Portalone.net – Pemerintah Iran menyatakan kesiapannya untuk mempertimbangkan langkah kompromi guna mencapai kesepakatan nuklir dengan Amerika Serikat. Meski demikian, Teheran menegaskan bahwa kemajuan perundingan kini sepenuhnya bergantung pada kemauan Washington untuk membahas pencabutan sanksi ekonomi.
Dalam wawancara eksklusif dengan BBC di Teheran, Wakil Menteri Luar Negeri Iran, Majid Takht-Ravanchi, menyatakan bahwa posisi Iran saat ini adalah menunggu langkah nyata dari pemerintahan Donald Trump.
“Bola kini ada di tangan Amerika untuk membuktikan bahwa mereka benar-benar menginginkan kesepakatan,” ujar Takht-Ravanchi. “Jika mereka tulus, saya yakin kita akan berada di jalur menuju kesepakatan.”
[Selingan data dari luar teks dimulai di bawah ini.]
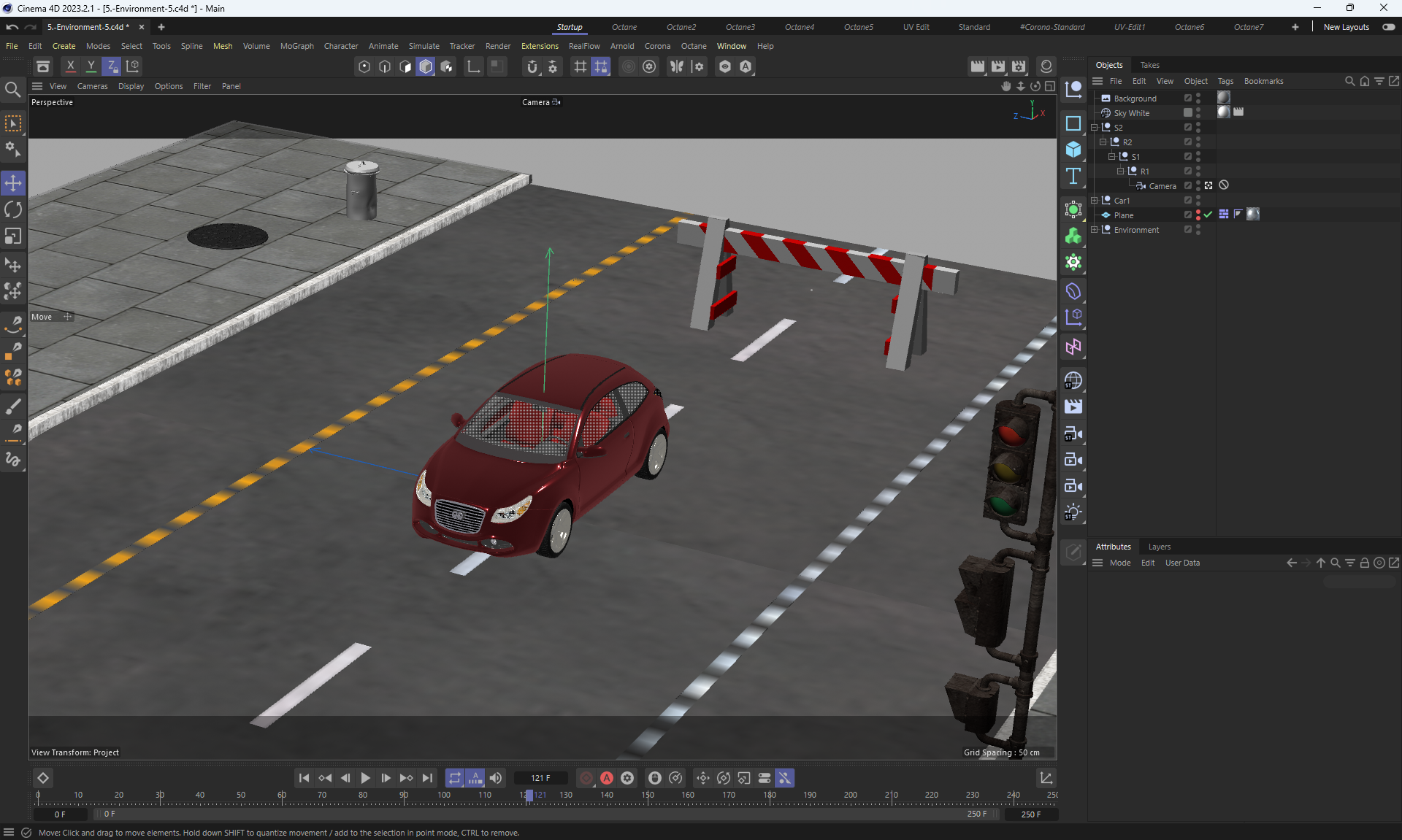Click the Record Active Objects button
1402x840 pixels.
point(586,778)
Pernyataan ini muncul menjelang putaran kedua pembicaraan tidak langsung yang dijadwalkan berlangsung di Jenewa pada hari Selasa mendatang. Sebelumnya, kedua belah pihak telah bertemu di Oman awal Februari ini, yang digambarkan Takht-Ravanchi berjalan ke “arah yang cukup positif.”
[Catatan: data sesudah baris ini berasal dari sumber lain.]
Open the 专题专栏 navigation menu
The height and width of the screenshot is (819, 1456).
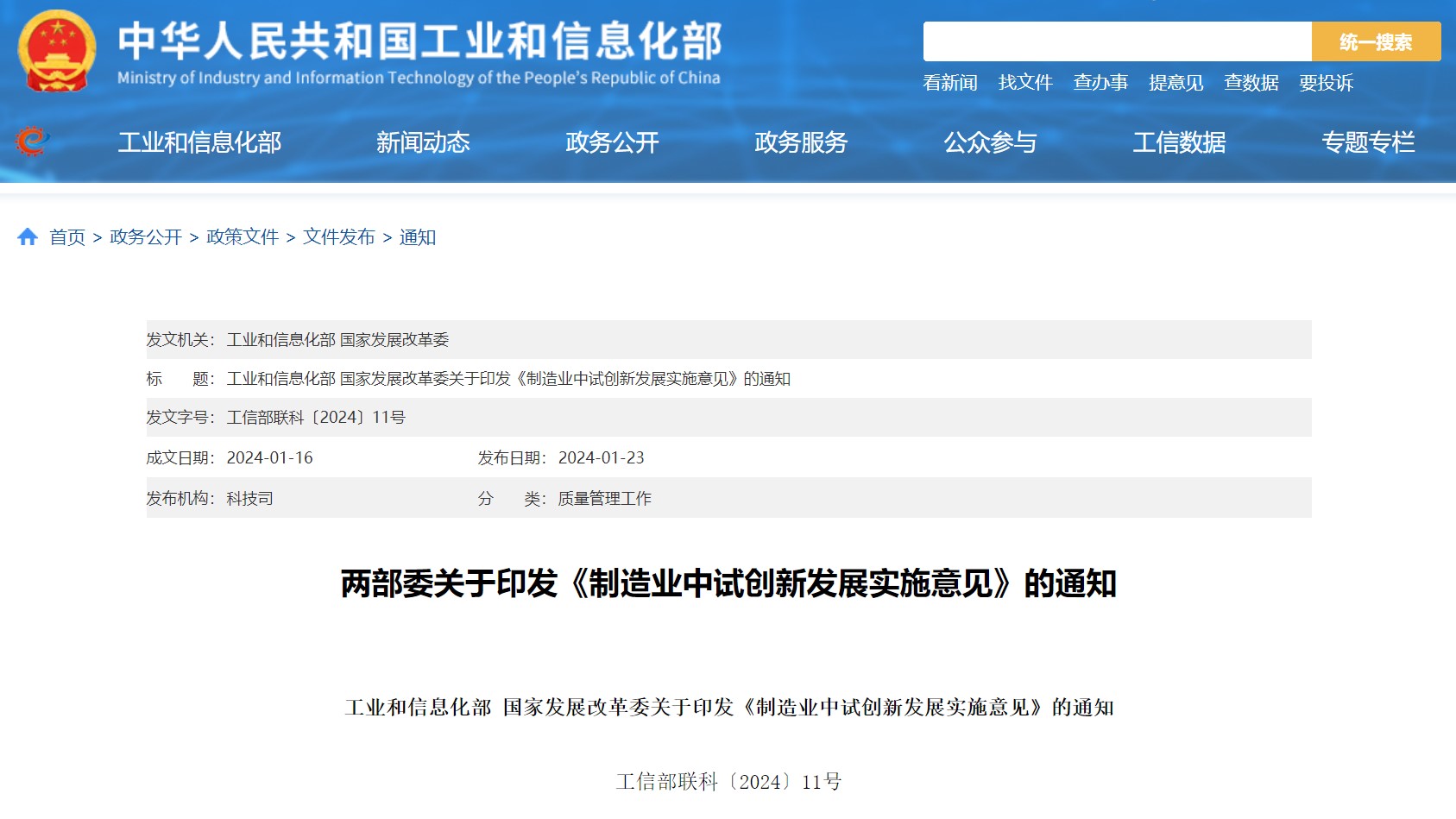click(x=1369, y=143)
Sebagai bukti keseriusan, Teheran menunjuk pada tawaran mereka untuk mencairkan (mengencerkan) stok uranium yang diperkaya hingga 60%. Level tersebut diketahui mendekati tingkat senjata nuklir, yang selama ini memicu kekhawatiran global bahwa Iran tengah mengembangkan bom atom tuduhan yang selalu dibantah oleh Teheran.
“Kami siap mendiskusikan masalah ini dan isu-isu lain terkait program kami jika mereka siap berbicara mengenai sanksi,” tegasnya.